WORK ITEM A
Rewrite the records from the line containing "What do you" through the line containing "at that location.", replacing "screenshot" with "screen capture" and leaving everything else unchanged. Omit the pictures from your output.

SOURCE PASSAGE
:::
How To Be Politically Incorrect and Prosper

George Gilder, together with his wife and four children, have adopted the charming town of Tyringham– a virtual art colony nestled in the Berkshire Hills of western Massachusetts—as their home. His fame and influence have not interfered with his domestic stability. Nor have the PC police, though not without making a concerted effort, succeeded in stifling his creativity. He offers hope for all those who may be intimidated by the power of political correctness to stick to their guns and find their own way of achieving prosperity.

Gilder became a target for the politically correct brigade with his book, Sexual Suicide. It earned him the wrath of the National Organization for Women and the label, “Male Chauvinist Pig of the Year”. He won the designation, according to Time magazine with a “one-punch knockout of Norman Mailer”. He was, for secular feminists, public enemy No. 1.

What was so incendiary about Sexual Suicide? Gilder dared to affirm the complementarity of the sexes, the importance of love and marriage, and a critique of the excesses of secular feminism. He went so far as to praise the Catholic Church for insisting on the unity between sexual intimacy and gilderprocreation. In retrospect, this work, published in 1973, appears prophetic and would be even more politically incorrect today than when it first appeared. The ensuing paragraph gets to the heart of the matter: “Gay liberation, pornographic glut, and one-night trysts are all indices of sexual frustration; all usually disclose a failure to achieve profound and loving sexuality. When a society deliberately affirms these failures—contemplates legislation of homosexual marriage, celebrates the women who denounce the family, and indulges pornography as a manifestation of sexual health and a release from repression—the culture is promoting a form of erotic suicide.”

The reaction to Sexual Suicide was not merely verbal. Invitations to speak at universities were withdrawn, feminists shouted him down when he tried to speak, for example, on the Dick Cavett Show, other outraged feminists threatened to strike at several publishing houses if Gilder were taken on as an author. Gilder realized that the marketplace of free ideas was not open to anyone who questioned the assumptions of radical feminism. Most bookstores would not order or stock Sexual Suicide. Publishers boycotted his next work, Men and Marriage, though Pelican, a small press in Louisiana was willing to take a chance on it.

Undaunted, Gilder wrote Wealth and Poverty, which became a best-seller. It became the “Bible” of President Reagan’s administration’s supply-siders. Gilder became the one living author whom Reagan quoted most often in his speeches. Wealth and Poverty is a defense and celebration of capitalism. The author strongly disagrees with those who regard greed as the driving force of the economy. For Gilder, truly greedy people want to be compensated far beyond what is just.
“Greed,” he states, “leads as by an invisible hand to socialism.” By contrast, “Capitalism begins with giving. Not from greed, avarice, or even self-love can one expect the rewards of commerce, but from a spirit closely akin to altruism, a regard for the needs of other, a benevolent, outgoing, and courageous temper of mind.”
:::
SUPPLIED MATERIAL
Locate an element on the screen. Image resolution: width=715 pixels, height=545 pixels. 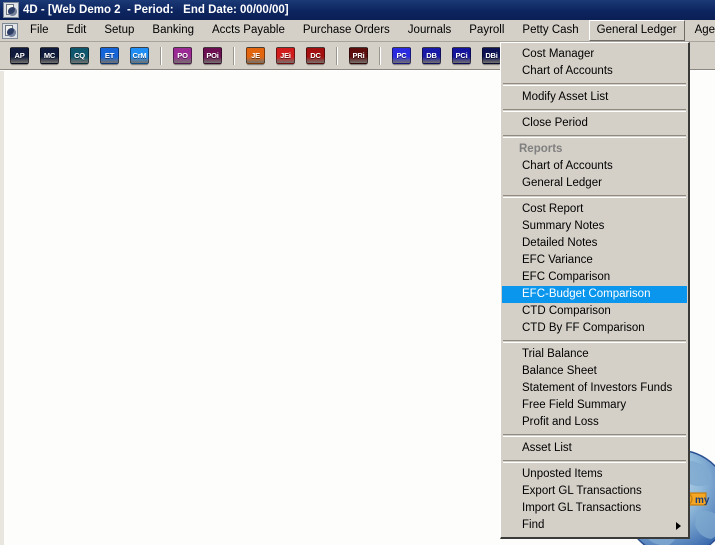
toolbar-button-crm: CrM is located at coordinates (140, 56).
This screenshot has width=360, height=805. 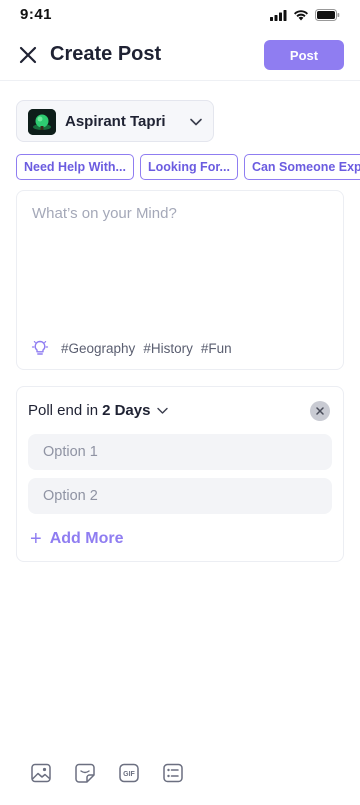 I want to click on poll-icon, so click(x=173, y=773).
:::
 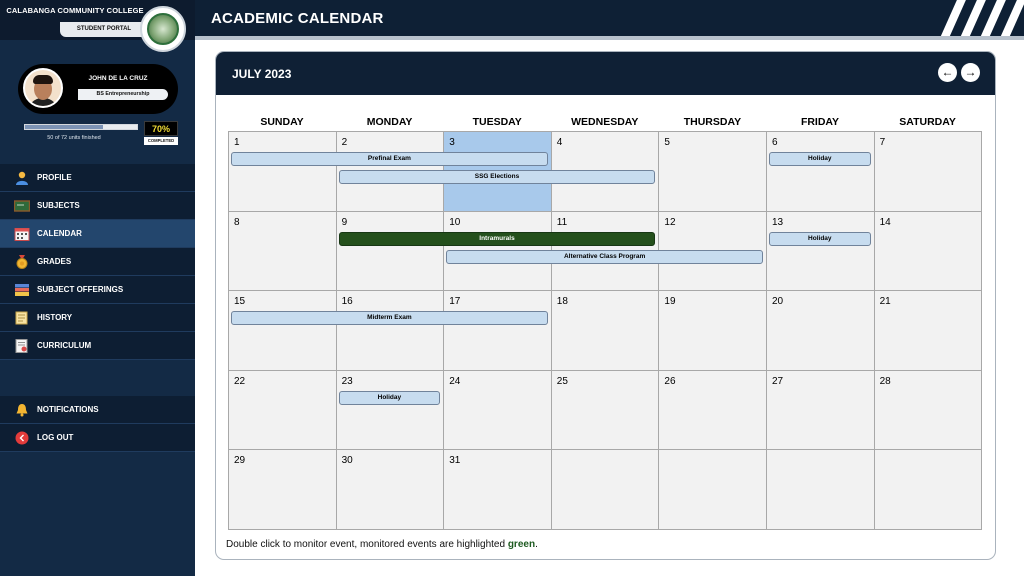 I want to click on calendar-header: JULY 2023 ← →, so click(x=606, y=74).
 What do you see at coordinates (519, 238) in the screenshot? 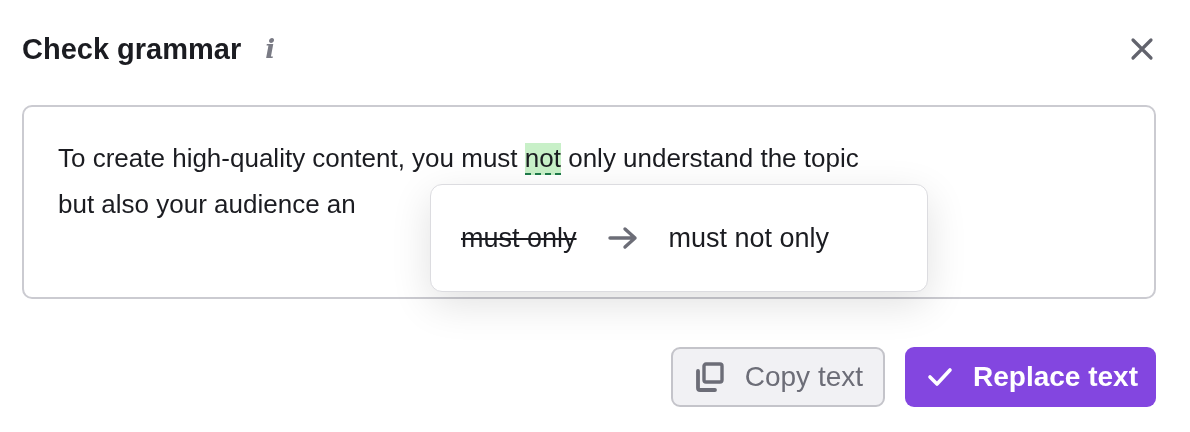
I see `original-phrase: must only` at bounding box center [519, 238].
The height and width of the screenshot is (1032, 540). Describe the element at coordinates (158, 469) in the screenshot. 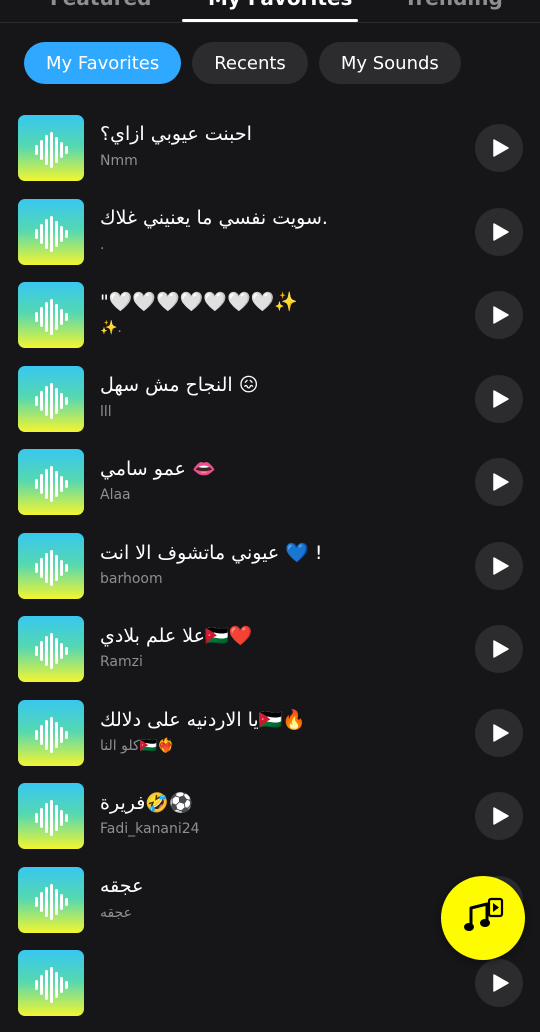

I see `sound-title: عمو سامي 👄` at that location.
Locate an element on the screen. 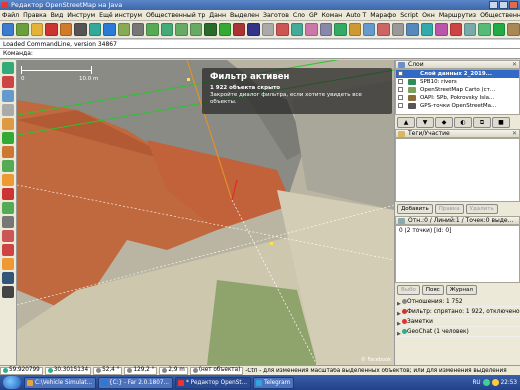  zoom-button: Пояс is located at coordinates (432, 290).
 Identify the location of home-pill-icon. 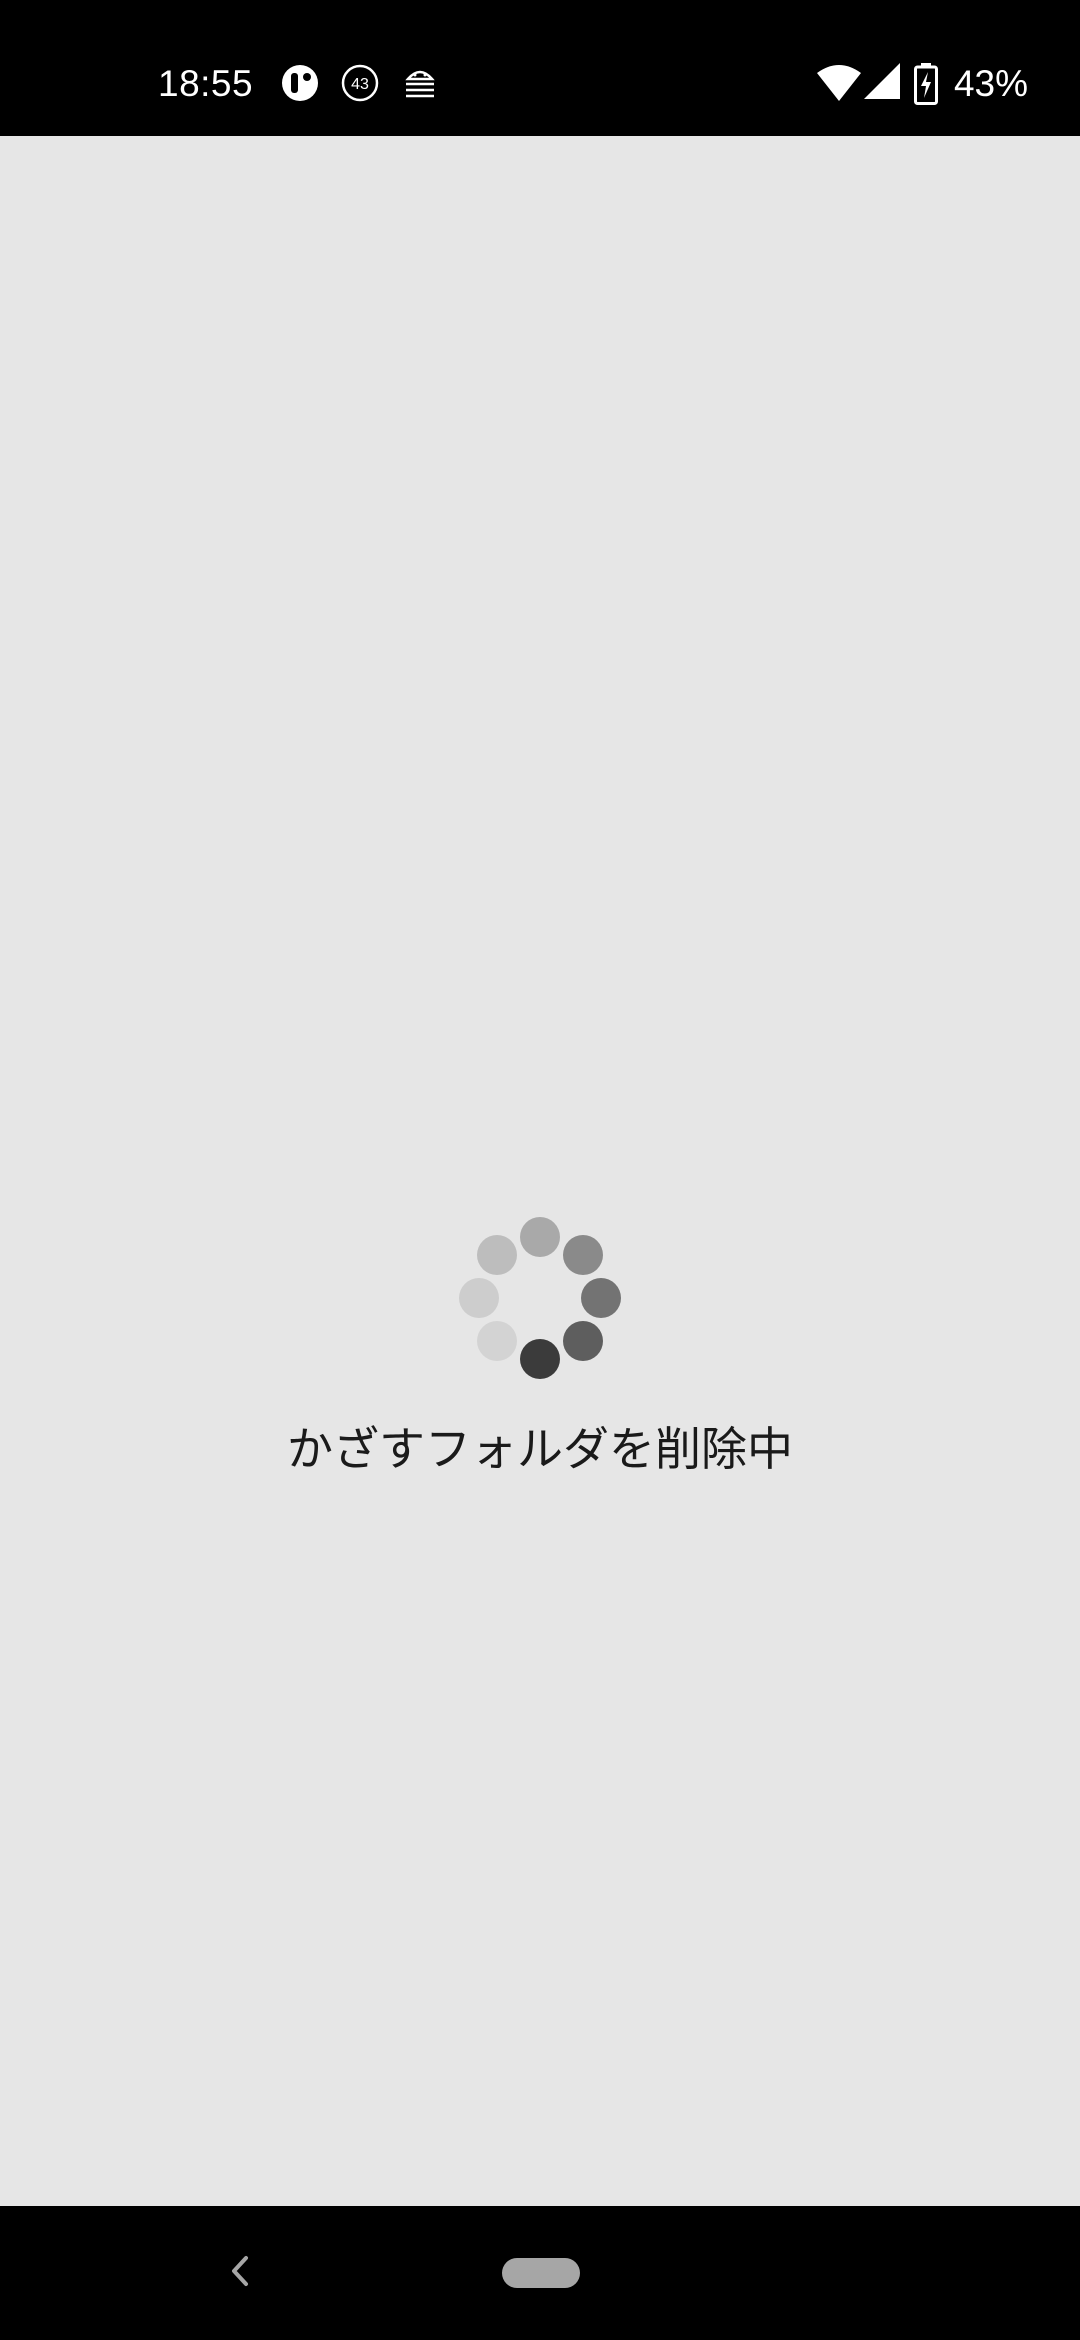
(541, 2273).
:::
WORK ITEM B
According to the article on George Gilder, what press was willing to publish Men and Marriage after other publishers boycotted it?

ANSWER SECTION A
 What do you see at coordinates (519, 238) in the screen capture? 
I see `original-phrase: must only` at bounding box center [519, 238].
The height and width of the screen capture is (1032, 540). Describe the element at coordinates (158, 469) in the screen capture. 

I see `sound-title: عمو سامي 👄` at that location.

ANSWER SECTION B
Pelican, a small press in Louisiana.